I wish to testify right here that some of the times of deepest earnestness that I have ever known in prayer came when at the outset I seemed to have no prayer in my heart at all, and all attempt to pray was mere words, words, empty form. And then I looked up to God to send His Spirit according to His promise to teach me to pray, and I waited and the Spirit of God came on me in mighty power and I cried to God, sometimes with groanings which could not be uttered.

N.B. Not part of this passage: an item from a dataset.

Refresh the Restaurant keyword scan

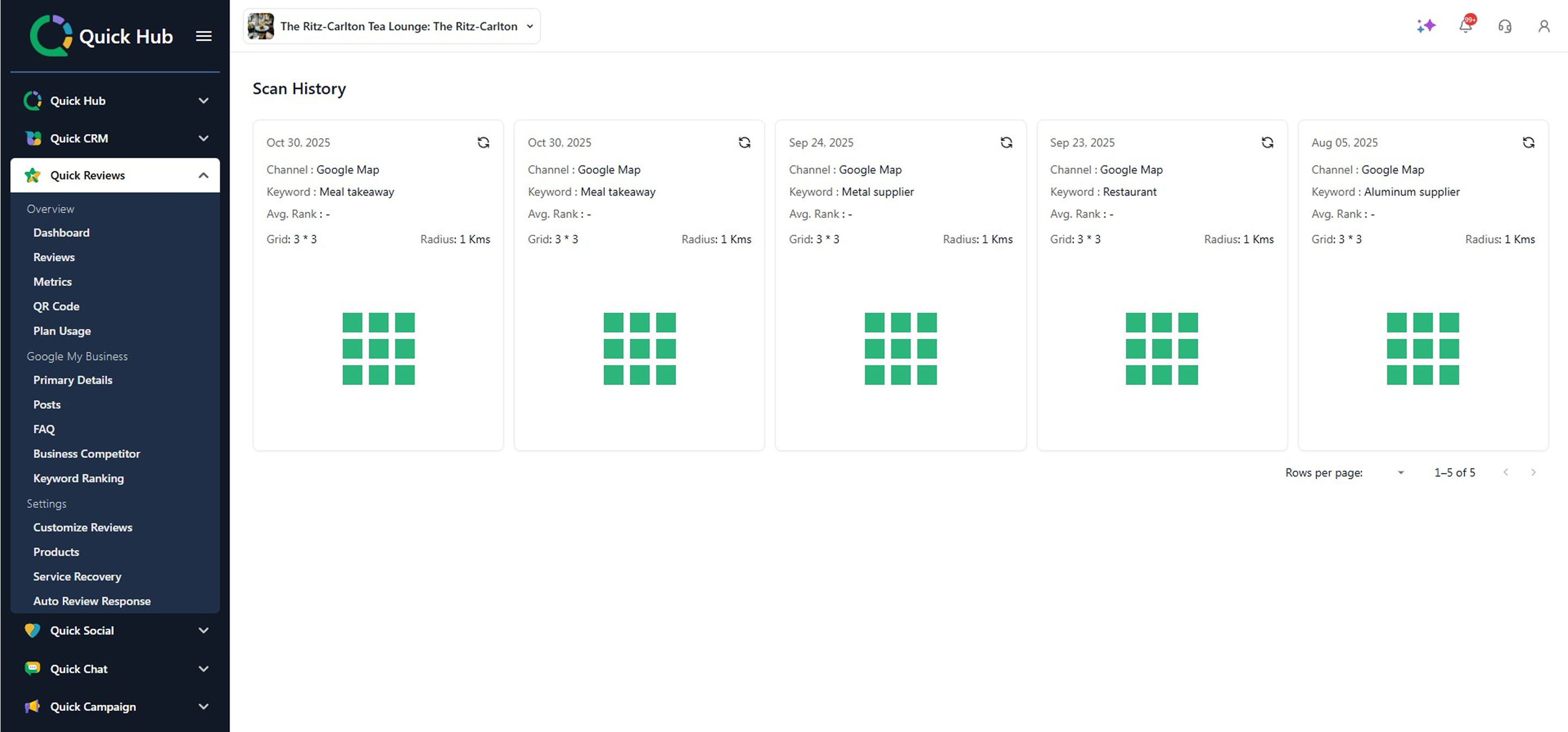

I shall never forget a night in Chicago. After the general prayer meetings for a world-wide revival had been going on for some time, the man who was most closely associated with me in the conduct of the meetings came over to my house one night after the meeting was over and said, “Brother Torrey, what do you say to our having a time alone with God every Saturday night after the other meetings are over? I do not mean,” he continued, “that we will actually promise to come together every Saturday night; but let us have it tonight, anyway.” Oh, such a night of prayer as we had that night. I shall never forget that, but it was not that night that I am especially thinking of now. After we had been meeting some weeks, he suggested that we invite in a few others, which we did; and every Saturday night after the general prayer meeting was closed at ten o’clock we few would gather in some secluded place where we would not disturb others to pray together. There were never more than a dozen persons present; usually there were six or seven. One night, before kneeling in prayer, we told one another the things we desired especially to ask of God that night, and then we knelt to pray and a long silence followed. No one prayed. And one of the little company looked up and said, “I cannot pray, there seems to be something resisting me.” Then another raised his head and said, “Neither can I pray, something seems to be resisting me.” We went around the whole circle, and each one had the same story.
What did we do? Break up the prayer meeting? No. If ever we felt the need of prayer it was then, and quietly we all bowed before God and looked to Him to send His Holy Spirit to enable us to pray to victory. And soon the Spirit of God came on one and another, and I have seldom heard such praying as I heard that night. And then the Spirit of God came on me and led me out in such a prayer as I had never dreamed of praying. I was led to ask God that He would send me around the world preaching the Gospel, and give me to see thousands saved in China, in Japan, in Australia, in New Zealand, in Tasmania, in India, in England, Scotland, Ireland, Germany, France, and Switzerland; and when I finished praying that night I knew I was going, and I knew what I would see as well as I knew afterward when the actual report came of the mighty things that God had wrought. That prayer meeting sent me around the world preaching the Gospel. Oh, that is how we must pray if we would get what we ask in prayer–pray with the intense earnestness that the Holy Spirit alone can inspire.